The same goes for teachers. Private schools should be allowed to hire anybody they want to teach their students. Education degrees are vastly overrated history majors without degrees in education graduate from college having taken more history courses than education majors who go on to teach history. It makes no sense to exclude these people from the teaching professions. Public schools currently do this; many private schools rightly view these people as a tremendous resource.
One of the primary goals of the school-choice movement is to privatize a portion of the public-education system and thereby improve the education kids receive. What the teacher unions will now try to do, however, is the reverse: impose regulations that have hurt public schools upon private ones currently immune to them. Vouchers financed by tax dollars will be their wedge.
School choice remains a worthy pursuit, but conservatives will have to guard against the creep of regulation otherwise they will contribute to the destruction of something they now look to for salvation.
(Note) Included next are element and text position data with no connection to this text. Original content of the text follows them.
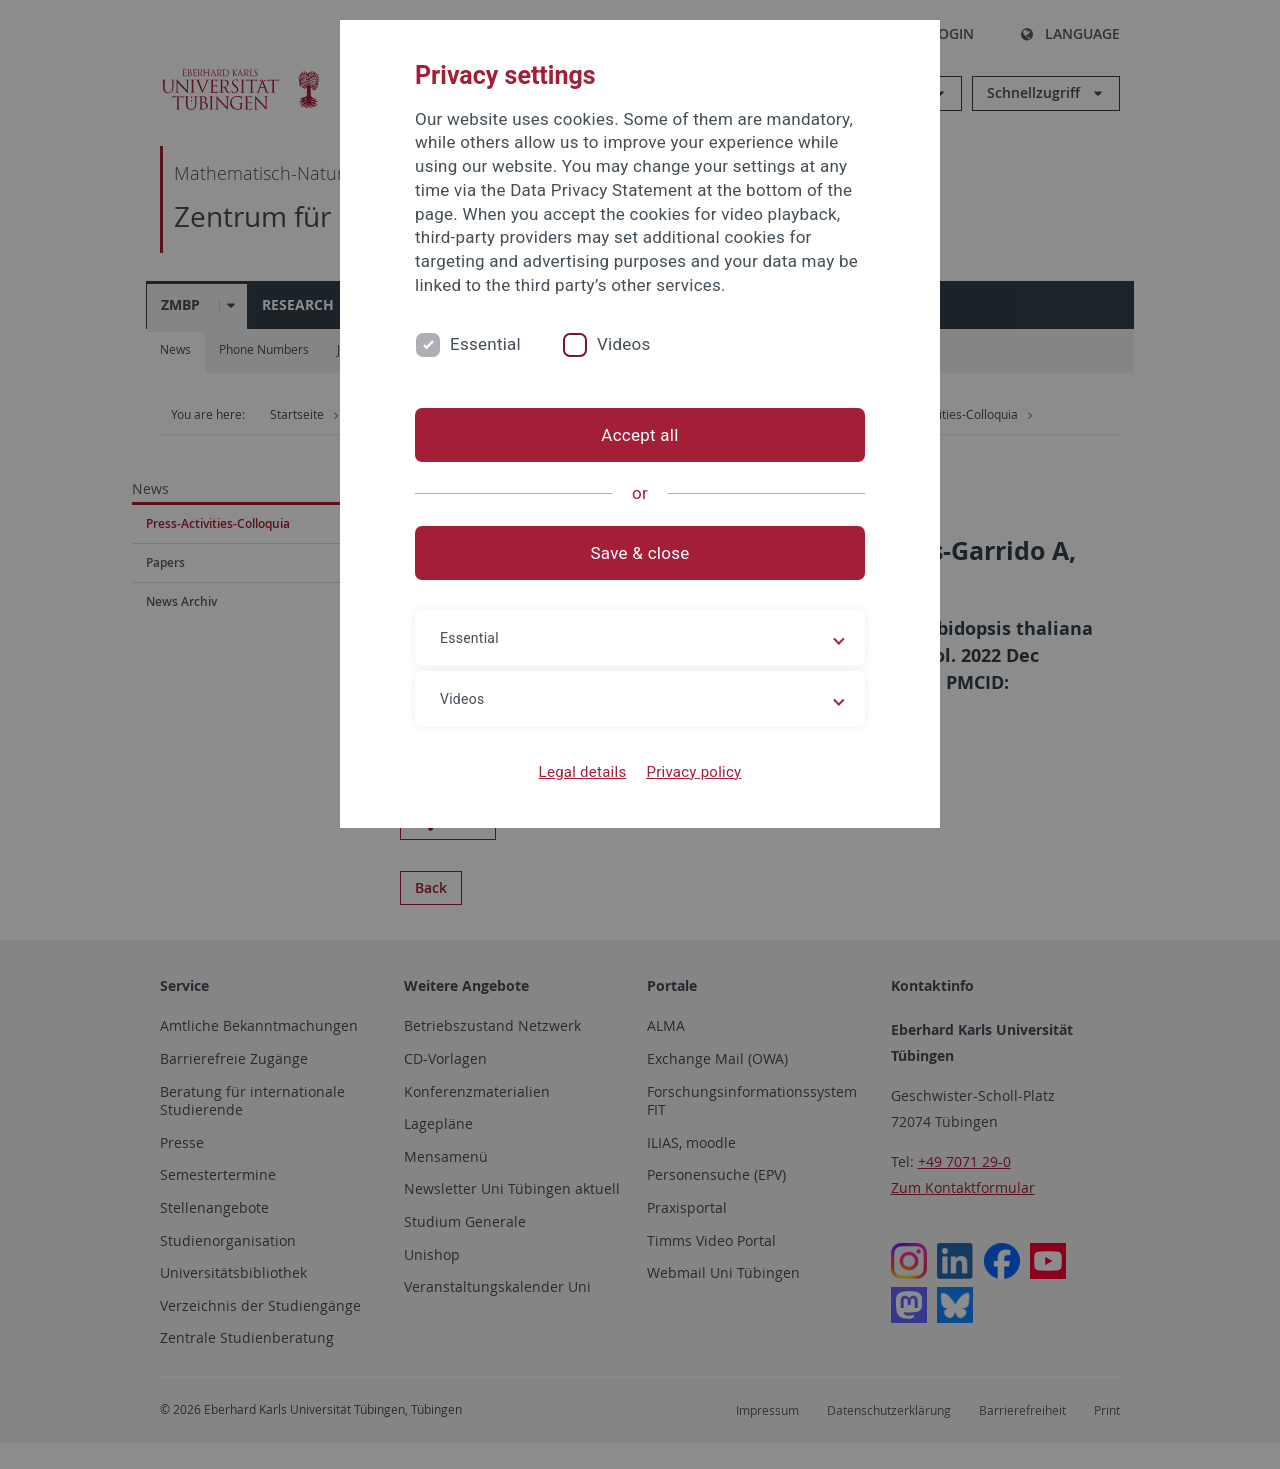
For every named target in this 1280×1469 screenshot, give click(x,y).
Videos (624, 344)
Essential (485, 344)
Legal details (583, 772)
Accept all (639, 435)
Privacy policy (693, 772)
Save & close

However, in the meantime, where's the accountability for public schools?
Yep, most haven't been paying attention up until recently because it wasn't in their backyard. We'll they're starting to notice the dandelions and crabgrass spreading across their own lawns. Gonna get out the weed killer. Oops! Being vague and obscure again.
If legislators attempt to attach strings to vouchers that contravene the goals of say a Catholic parochial school, the school will turn the parent away. At THAT POINT, the parent will realize they need to put a little more thought into their vote the next go around (the remaining dominos).
All the arguments that the current crop of private schools will bend to the will of legislators is bogus given the evidence of their existence now in spite of the present government monopoly. If parents are using their own funds now to send their kids to private schools, why would that market just suddenly dry up? It belies basic economics.